Most of Latin America celebrated Obama’s December 2014 opening to Cuba. And most of Latin America opposes Trump’s reversal of it. This makes for an awkward situation for the high Central American, Mexican, and Colombian officials who will be at Southcom, a few miles away from Trump’s announcement.
So awkward that Colombia—perhaps after hearing concerns from Cuba’s government—even mulled pulling out of the Central America meeting, Politico reported earlier today.

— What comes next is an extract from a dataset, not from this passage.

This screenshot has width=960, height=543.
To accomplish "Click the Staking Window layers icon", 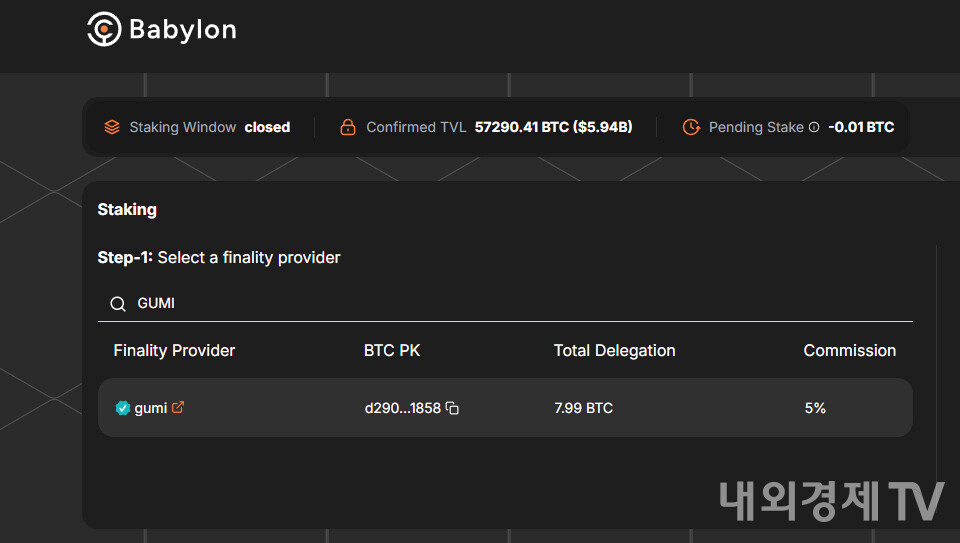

“Colombia began to express misgivings about how Trump’s Cuba announcement in Miami would coincide with the two-day U.S.-led Conference on Prosperity and Security in Central America that begins today, also in Miami, and suggested it might just skip out on the conference if Trump didn’t delay his announcement by a week, said an aide to Sen. Marco Rubio (R-Fla.).”
Sen. Rubio responded by threatening post-conflict aid to Colombia.
“Rubio nevertheless counseled the White House to send a message to the government run by Colombian President Juan Manuel Santos: The actions were jeopardizing the $450 million ‘Peace Colombia’ initiative that President Barack Obama pushed but that remains in limbo under Trump. …’Let me get this right: Santos is coming to us and asking for $400 million to fund his flawed peace plan, but he is threatening to pull out of an event that’s not even about them? It’s about El Salvador, Guatemala and Honduras,’ the senator told the White House, according to the Rubio aide.
(This report is partially inaccurate: last month Congress passed, and Trump signed into law, the budget including the $450 million “Peace Colombia” appropriation.) An aide to another critic of Obama’s Cuba policy and Colombia’s peace accord, Rep. Mario Díaz-Balart (R-Florida), called the Colombian embassy, Politico reports, “to tell the country to stay out of the Cuba matter or face ‘consequences.'”
Put aside for a minute (just for a minute) the outrageous threats directed at Colombia, one of the hemisphere’s most moderate and staunchly pro-Washington governments. Whose idea was it to hold these two overlapping events in the same city at the same time? Isn’t this the sort of thing that diplomats are supposed to catch, and to stave off ahead of time?
The answer to the first question is that it was nobody’s idea for the events to strangely coincide: it just happened. The answer to the second is that the diplomats aren’t in the driver’s seat here. The people trained to ensure smooth international relations are an afterthought in this administration’s Latin America policy.
Here we are in June, and “assistant secretary of state for Western Hemisphere affairs” is one of many empty diplomatic posts for which the Trump administration has not even sent a nominee’s name to Congress. The State Department’s profile on both the Central America meeting and the Cuba decision is low.
One hears much more about the Central America conference from the Department of Homeland Security, whose secretary, former Southcom commander John Kelly, has been the driving force behind the Trump administration’s intent to devise a new Central America policy. Just compare Homeland Security’s up-to-the-moment, video-filled site about the conference to State’s web page, which offers a backgrounder from a few days ago and a speech given by Secretary Rex Tillerson, who is only attending the conference’s first day.
When you cut out or demote the diplomats, you’re going to make rookie mistakes. Like, for instance, putting a close regional ally in a politically uncomfortable situation, then threatening it when its government dares to speak up.
Between this and Tuesday’s comments from Secretary Tillerson complaining openly about Colombia’s 2015 decision to stop aerial coca spraying, the U.S.-Colombia relationship is fraying. And Senator Marco Rubio is involved in both episodes.